> REQUIRED TASKS
**A.** In the mailing-list thread on thousands of tables versus one table, what size range does Scott Marlowe give for when individual tables count as small?
**B.** Please continue the mailing-list thread on thousands of tables versus one table from the point where it stops.
___ SELECTION ___
Re: Thousands of tables versus on table?

From: david(at)lang(dot)hm
To: Scott Marlowe <smarlowe(at)g2switchworks(dot)com>
Cc: Tom Lane <tgl(at)sss(dot)pgh(dot)pa(dot)us>, Gregory Stark <stark(at)enterprisedb(dot)com>, Thomas Andrews <tandrews(at)soliantconsulting(dot)com>, Mark Lewis <mark(dot)lewis(at)mir3(dot)com>, pgsql-performance(at)postgresql(dot)org
Subject: Re: Thousands of tables versus on table?
Date: 2007-06-07 05:22:26
Message-ID: Pine.LNX.4.64.0706062218560.6675@asgard.lang.hm
Views: Raw Message | Whole Thread | Download mbox | Resend email
Thread:
Lists: pgsql-performance

On Wed, 6 Jun 2007, Scott Marlowe wrote:

>> > pretty doggone cheap relative to the table searches, which means it
>> > almost certainly will lose badly if you carry the subdivision out to
>> > the extent that the individual tables become small. (This last could
>> ^^^^^^^^^^^^^^^^^^^^^^^^^^^^^^
>> what is considered 'small'? a few thousand records, a few million records?
>
> I would say small is when the individual tables are in the 10 to 20 Megabyte
> range. How many records that is depends on record width, of course.
> Basically, once the tables get small enough that you don't really need
> indexes much, since you tend to grab 25% or more of each one that you're
> going to hit in a query.

thanks, that makes a lot of sense

>> what multiplication factor would there need to be on the partitioning to
>> make it worth while? 100 tables, 1000 tables, 10000 tables?
> Really depends on the size of the master table I think. If the master table
> is about 500 Megs in size, and you partition it down to about 1 meg per child
> table, you're probably ok. Walking through 500 entries for constraint
> exclusion seems pretty speedy from the tests I've run on a 12M row table that
> was about 250 Megs, split into 200 to 400 or so equisized child tables. The
> time to retrieve 85,000 rows that were all neighbors went from 2 to 6
> seconds, to about 0.2 seconds, and we got rid of indexes entirely since they
> weren't really needed anymore.

remember, I'm talking about a case wher eyou don't have to go through
contraint checking. you know to start with what customerID you are dealing
with so you just check the tables for that customer

>> the company that I'm at started out with a seperate database per customer
>> (not useing postgres), there are basicly zero cross-customer queries, with
>> a large volume of updates and lookups.
___ DATASET EXCERPT ___
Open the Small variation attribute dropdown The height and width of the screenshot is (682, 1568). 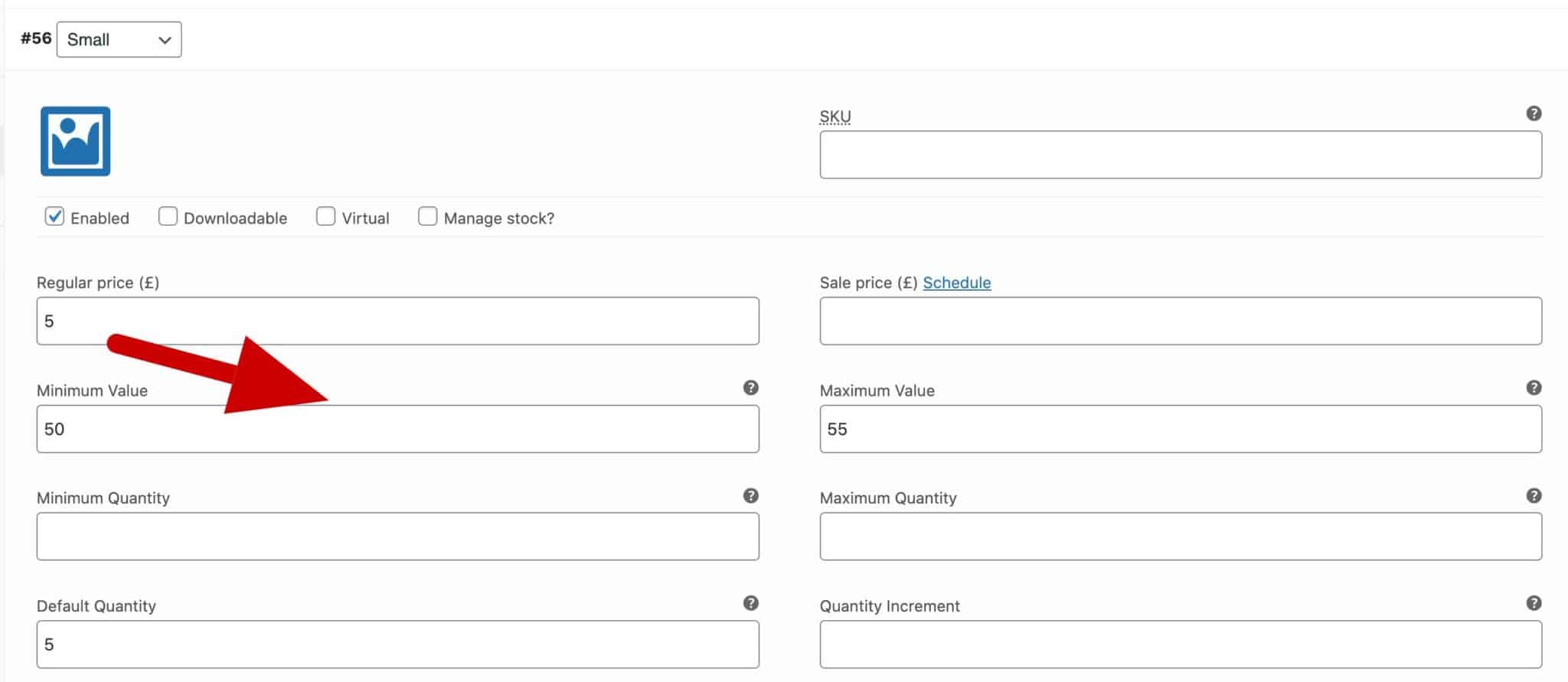(119, 39)
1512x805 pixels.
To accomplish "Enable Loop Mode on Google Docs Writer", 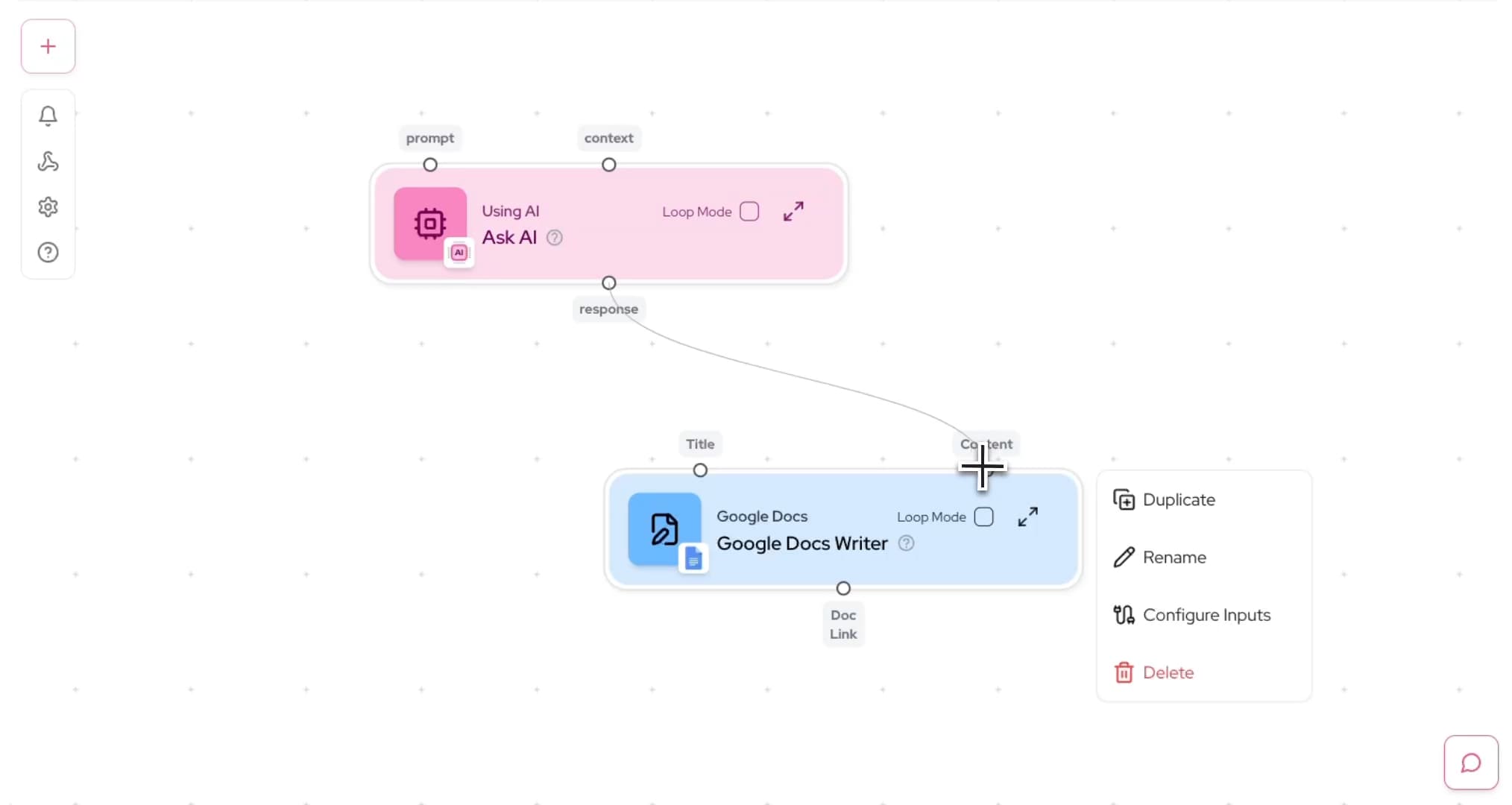I will pyautogui.click(x=983, y=517).
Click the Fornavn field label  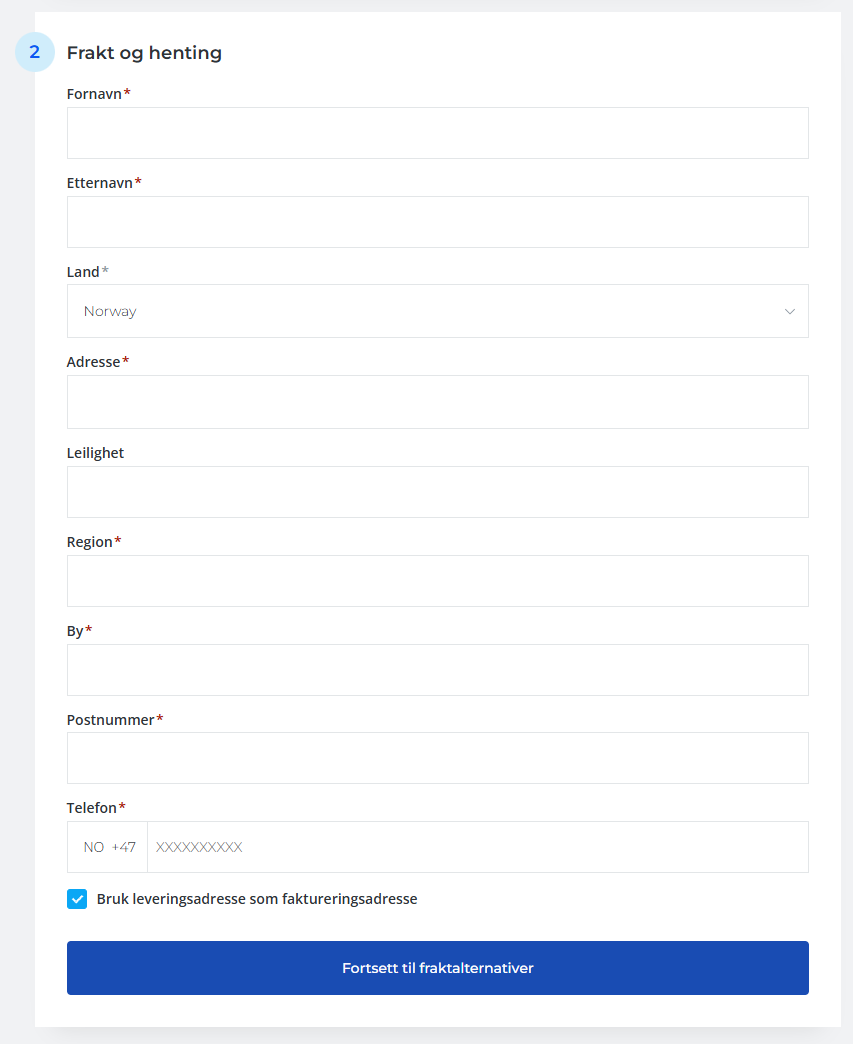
___
> RESPONSES TO THE TASKS
**A.** 10 to 20 megabytes.

**B.**
>>
>> overall things have now grown to millions of updates/day (some multiple of
>> this in lookups), and ~2000 customers, with tens of millions of rows
>> between them.
>>
>> having each one as a seperate database has really helped us over the years
>> as it's made it easy to scale (run 500 databases on each server instead of
>> 1000, performance just doubled)
> I think that for what you're doing, partitioning at the database level is
> probably a pretty good compromise solution. Like you say, it's easy to put
> busy databases on a new server to balance out the load. Hardware is cheap.
>
>> various people (not database experts) are pushing to install Oracle
>> cluster so that they can move all of these to one table with a customerID
>> column.
> Have these people identified a particular problem they're trying to solve, or
> is this a religious issue for them? From your description it sounds like a
> matter of dogma, not problem solving.

in part it is, in part it's becouse the commercial database companies have
told management that doing database replication is impossible with so many
databases (we first heard this back when we had 300 or so databases),
we've gone the expensive EMC disk-layer replication route, but they think
that mergeing everything will simplify things somehow so the database can
do it's job better.

I see it as just a limitation on the replication solution offered by the
bigname vendors.

>> the database folks won't comment much on this either way, but they don't
>> seem enthusiastic to combine all the data togeather.
> I think they can see the fecal matter heading towards the rotational cooling
> device on this one. I can't imagine this being a win from the perspective of
> saving the company money.

neither do I.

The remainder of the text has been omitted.